WHAT TO WORK ON: Find the string "agent" in the data, and copy out each line that has it.

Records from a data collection
■ ■ ■ ■ ■

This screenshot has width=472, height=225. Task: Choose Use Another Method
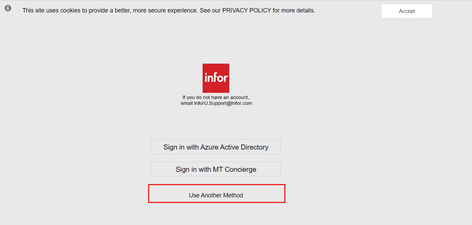216,195
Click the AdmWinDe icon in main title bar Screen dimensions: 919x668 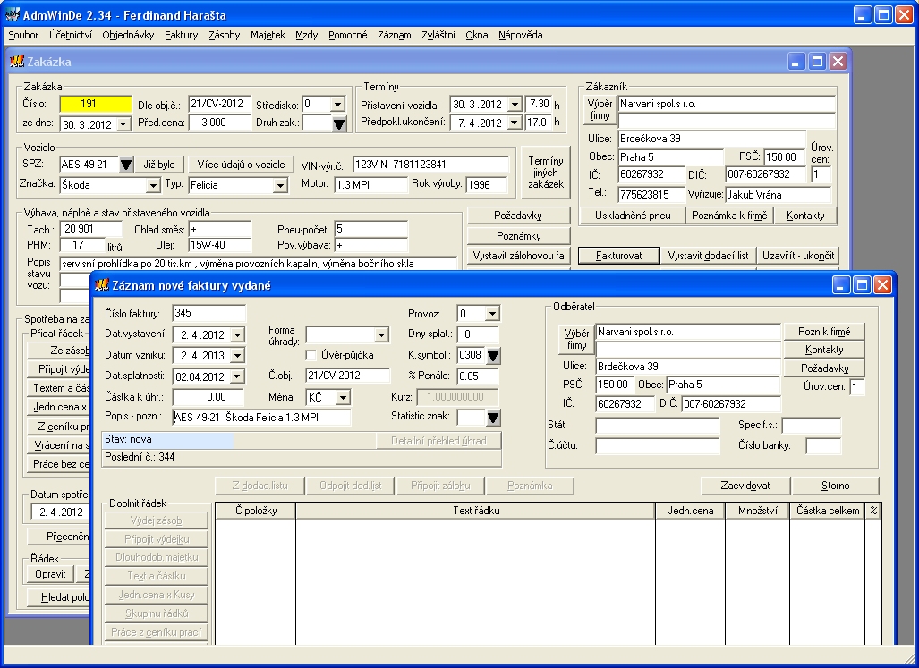coord(13,13)
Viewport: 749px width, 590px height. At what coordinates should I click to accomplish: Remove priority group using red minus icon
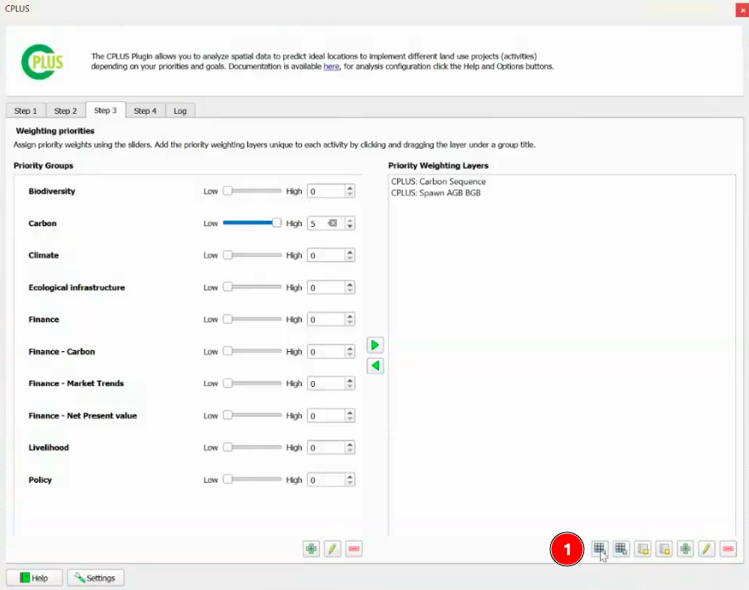[x=355, y=549]
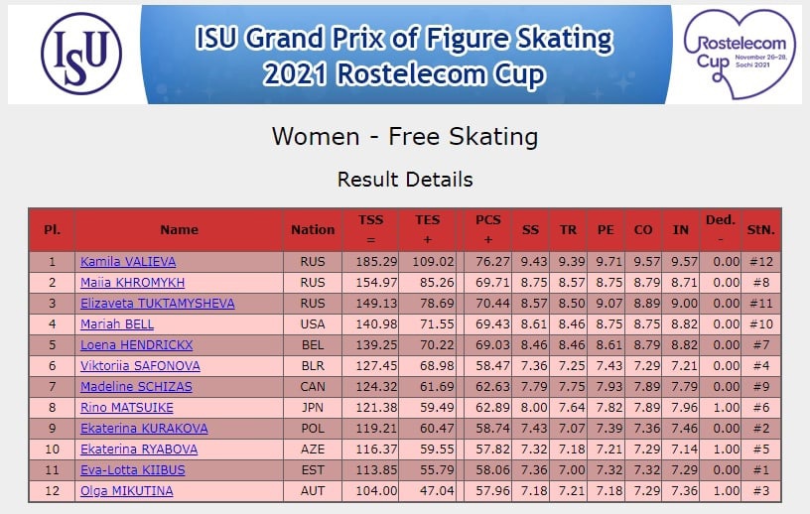Open Kamila VALIEVA's skater link
The width and height of the screenshot is (810, 514).
128,262
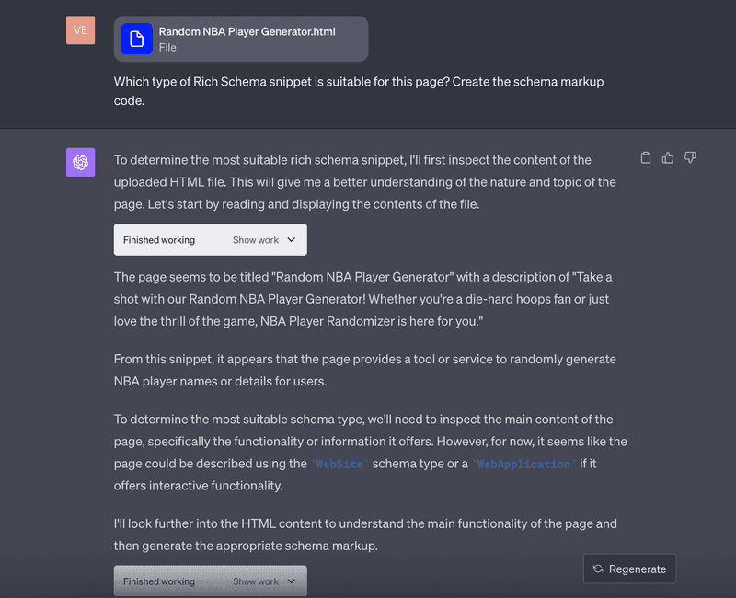736x598 pixels.
Task: Click the blue file attachment icon
Action: click(x=136, y=39)
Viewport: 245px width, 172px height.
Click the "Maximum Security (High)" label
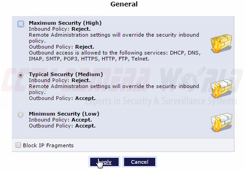click(x=65, y=23)
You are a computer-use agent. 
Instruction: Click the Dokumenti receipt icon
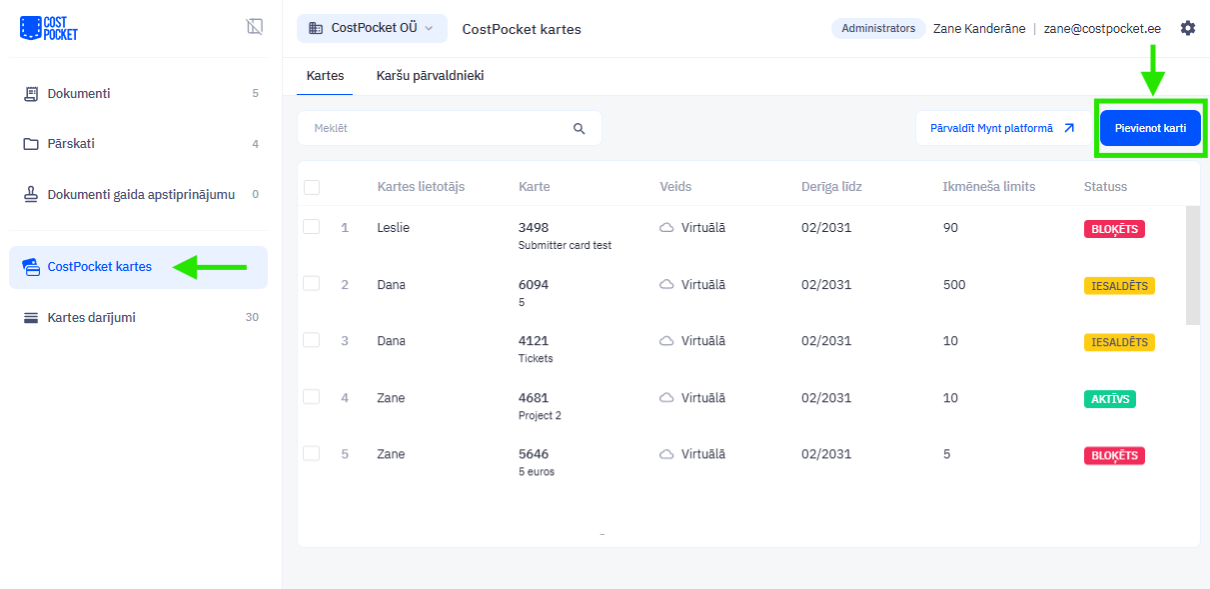[x=31, y=94]
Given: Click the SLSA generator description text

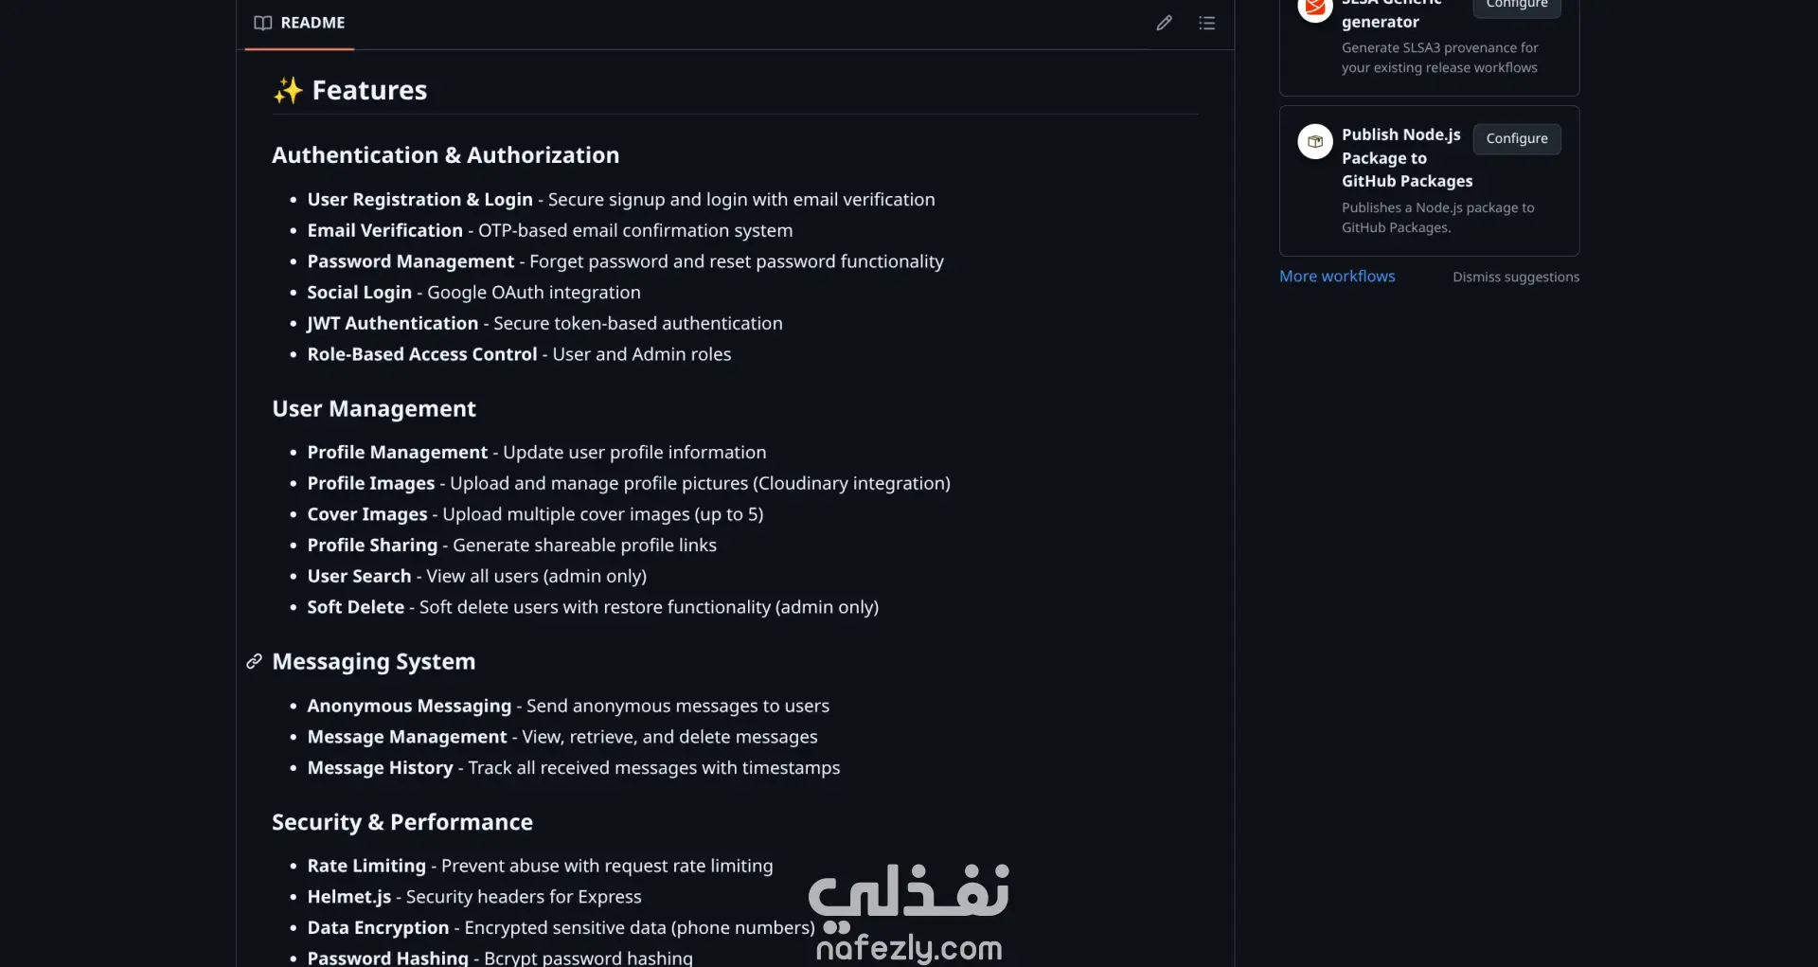Looking at the screenshot, I should point(1439,58).
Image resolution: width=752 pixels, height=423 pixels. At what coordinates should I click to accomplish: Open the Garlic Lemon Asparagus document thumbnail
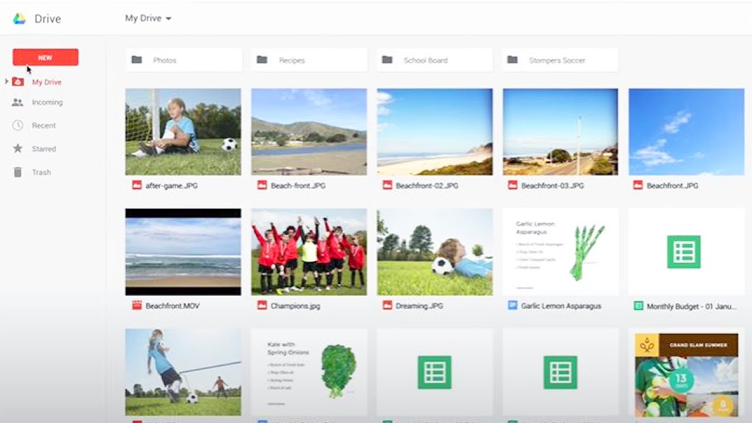pyautogui.click(x=560, y=251)
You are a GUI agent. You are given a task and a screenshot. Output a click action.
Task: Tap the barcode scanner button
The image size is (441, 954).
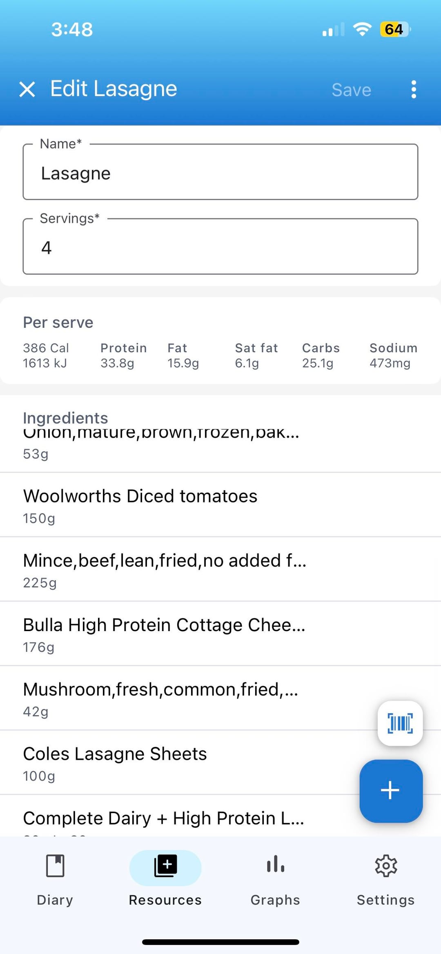tap(400, 723)
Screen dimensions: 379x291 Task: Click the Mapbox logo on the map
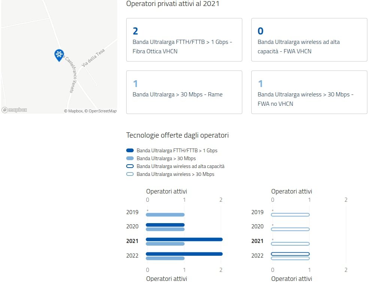[x=15, y=110]
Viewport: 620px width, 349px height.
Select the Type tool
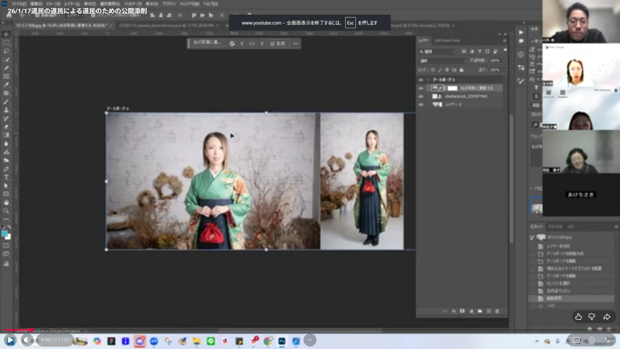click(6, 177)
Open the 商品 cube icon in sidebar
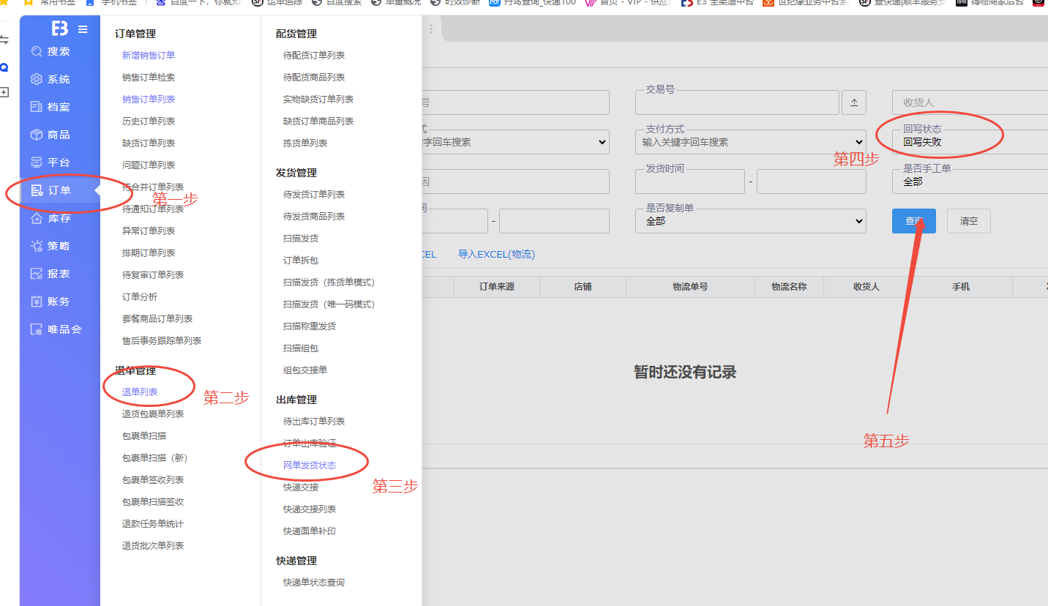Viewport: 1048px width, 606px height. [x=37, y=135]
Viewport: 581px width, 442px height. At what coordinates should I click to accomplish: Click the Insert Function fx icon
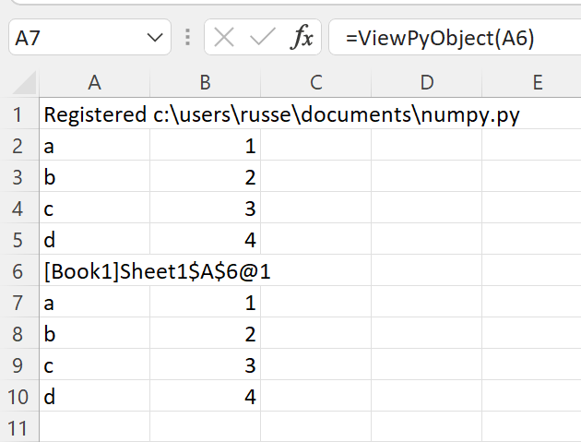[302, 38]
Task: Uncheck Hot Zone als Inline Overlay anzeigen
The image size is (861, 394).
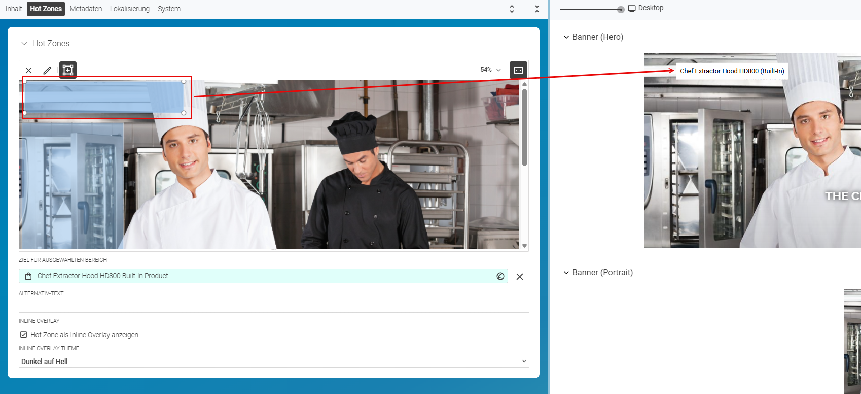Action: [x=24, y=335]
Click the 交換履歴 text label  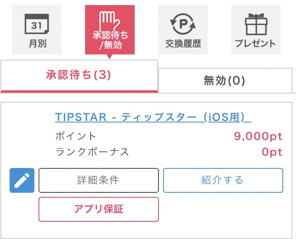pos(183,44)
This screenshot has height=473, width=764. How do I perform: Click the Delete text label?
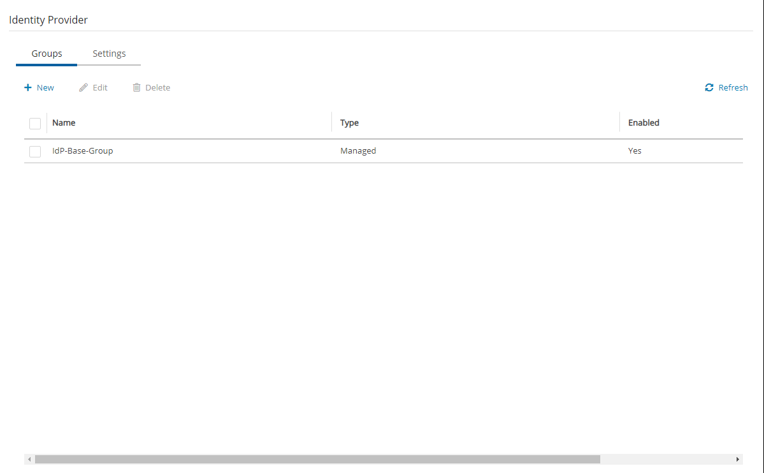pos(157,87)
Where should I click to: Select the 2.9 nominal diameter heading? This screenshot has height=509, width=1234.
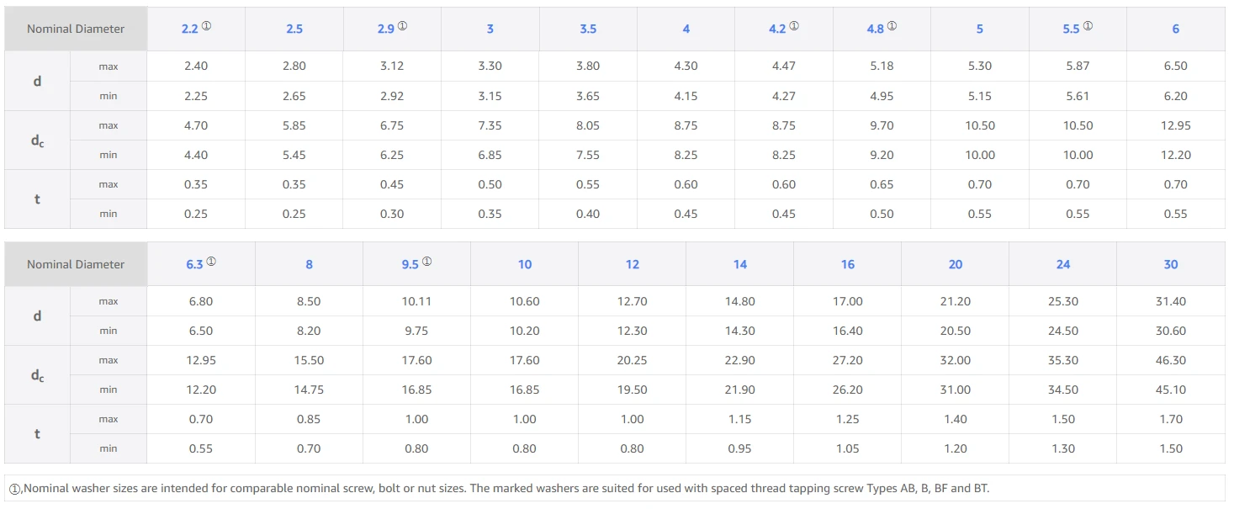(x=386, y=29)
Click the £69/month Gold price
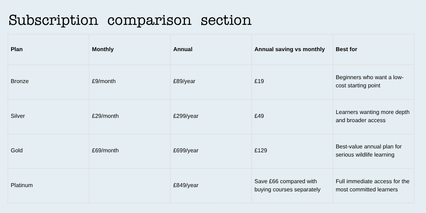Image resolution: width=426 pixels, height=213 pixels. coord(105,151)
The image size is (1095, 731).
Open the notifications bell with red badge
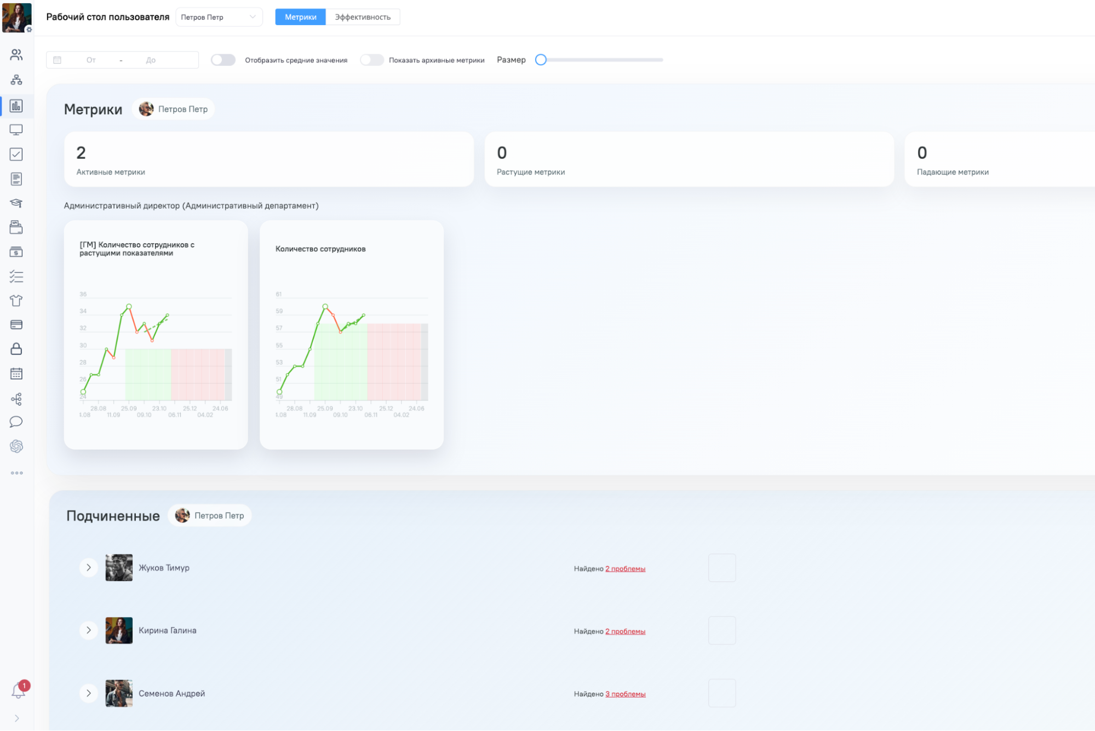(19, 690)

■ ■ ■ ■ ■

OUTPUT FOR THIS EXERCISE:
You are a computer-use agent. 
You are a GUI agent. You are given a task and a screenshot. Output a click action.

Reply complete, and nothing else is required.